张良弼一听,更是气得火冒三丈,他猛地一拳砸在案上,案几竟微微颤抖起来,桌上的水杯也跟着晃动,溅出几滴水珠。他满脸涨得通红,愤怒地吼道:“混账!没有粮草,这仗还怎么打?!这可关系到我全军的生死存亡啊!如今这粮草被劫,将士们吃啥喝啥,拿什么去与敌人拼杀!”
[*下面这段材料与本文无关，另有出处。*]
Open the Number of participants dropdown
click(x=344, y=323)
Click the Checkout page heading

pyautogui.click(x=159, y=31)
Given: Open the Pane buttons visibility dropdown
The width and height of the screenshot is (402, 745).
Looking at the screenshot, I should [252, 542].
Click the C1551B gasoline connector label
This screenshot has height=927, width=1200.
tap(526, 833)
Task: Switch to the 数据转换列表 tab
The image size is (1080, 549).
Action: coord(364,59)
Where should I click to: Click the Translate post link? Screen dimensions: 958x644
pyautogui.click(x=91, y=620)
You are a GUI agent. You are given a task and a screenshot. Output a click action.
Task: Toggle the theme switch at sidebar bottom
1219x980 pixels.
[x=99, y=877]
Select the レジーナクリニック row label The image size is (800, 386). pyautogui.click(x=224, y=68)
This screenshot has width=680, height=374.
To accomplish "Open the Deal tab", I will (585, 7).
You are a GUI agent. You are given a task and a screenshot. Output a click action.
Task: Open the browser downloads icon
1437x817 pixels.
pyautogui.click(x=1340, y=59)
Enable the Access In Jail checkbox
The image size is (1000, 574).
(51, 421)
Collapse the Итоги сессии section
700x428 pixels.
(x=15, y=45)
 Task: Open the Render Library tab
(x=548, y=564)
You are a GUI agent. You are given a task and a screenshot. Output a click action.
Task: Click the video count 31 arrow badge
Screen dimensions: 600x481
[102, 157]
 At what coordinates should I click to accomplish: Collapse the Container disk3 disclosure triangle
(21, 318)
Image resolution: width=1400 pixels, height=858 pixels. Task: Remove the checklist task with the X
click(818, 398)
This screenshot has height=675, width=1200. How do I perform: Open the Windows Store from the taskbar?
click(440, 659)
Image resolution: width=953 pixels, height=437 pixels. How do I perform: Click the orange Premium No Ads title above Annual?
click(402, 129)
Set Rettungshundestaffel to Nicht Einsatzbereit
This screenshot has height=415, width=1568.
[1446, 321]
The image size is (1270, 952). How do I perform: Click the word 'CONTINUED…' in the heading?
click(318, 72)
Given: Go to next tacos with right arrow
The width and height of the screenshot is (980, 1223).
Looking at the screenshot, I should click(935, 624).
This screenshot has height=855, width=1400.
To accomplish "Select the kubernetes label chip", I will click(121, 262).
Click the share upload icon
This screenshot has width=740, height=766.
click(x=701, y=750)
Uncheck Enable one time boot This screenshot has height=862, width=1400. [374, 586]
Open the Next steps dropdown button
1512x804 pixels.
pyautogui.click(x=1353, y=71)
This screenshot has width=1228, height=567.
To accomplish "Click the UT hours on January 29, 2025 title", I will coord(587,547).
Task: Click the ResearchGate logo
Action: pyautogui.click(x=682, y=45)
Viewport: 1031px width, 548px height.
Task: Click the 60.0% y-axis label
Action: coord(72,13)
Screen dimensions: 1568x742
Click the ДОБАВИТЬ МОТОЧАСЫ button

他稍作停顿,深吸一口气,像是强压下心头的怒火一般。随后,他猛地起身,身上的甲胄发出“哐当作响”的动静,他大步走到营帐中央,目光如炬地扫视着帐下的将士,声若洪钟地喊道:“传令全军,即刻收缩防线,先保粮道!如有违抗者,军法处置!”
大都城外三十里。
荒郊野外的这片空旷之地,狂风呼啸而过,卷起阵阵尘土。紫衫龙王黛绮丝身姿挺拔地立于山岗之上,她那身标志性的紫色衣衫在风中猎猎作响,似是一团燃烧的火焰。她的目光犹如锋利的刀刃,遥望着那巍峨高耸的城墙,城墙之上旗帜飘扬,却无半分肃杀之气,一切看似平静,可黛绮丝心中却满是冷意,嘴角微微上扬,划出一抹嘲讽的冷笑,冷冷地说道:“七王爷不是最喜欢躲在这城墙之后,在幕后操控一切吗?今日,我便要让他好好尝尝兵临城下、四面楚歌的滋味!看他还能有何依仗!”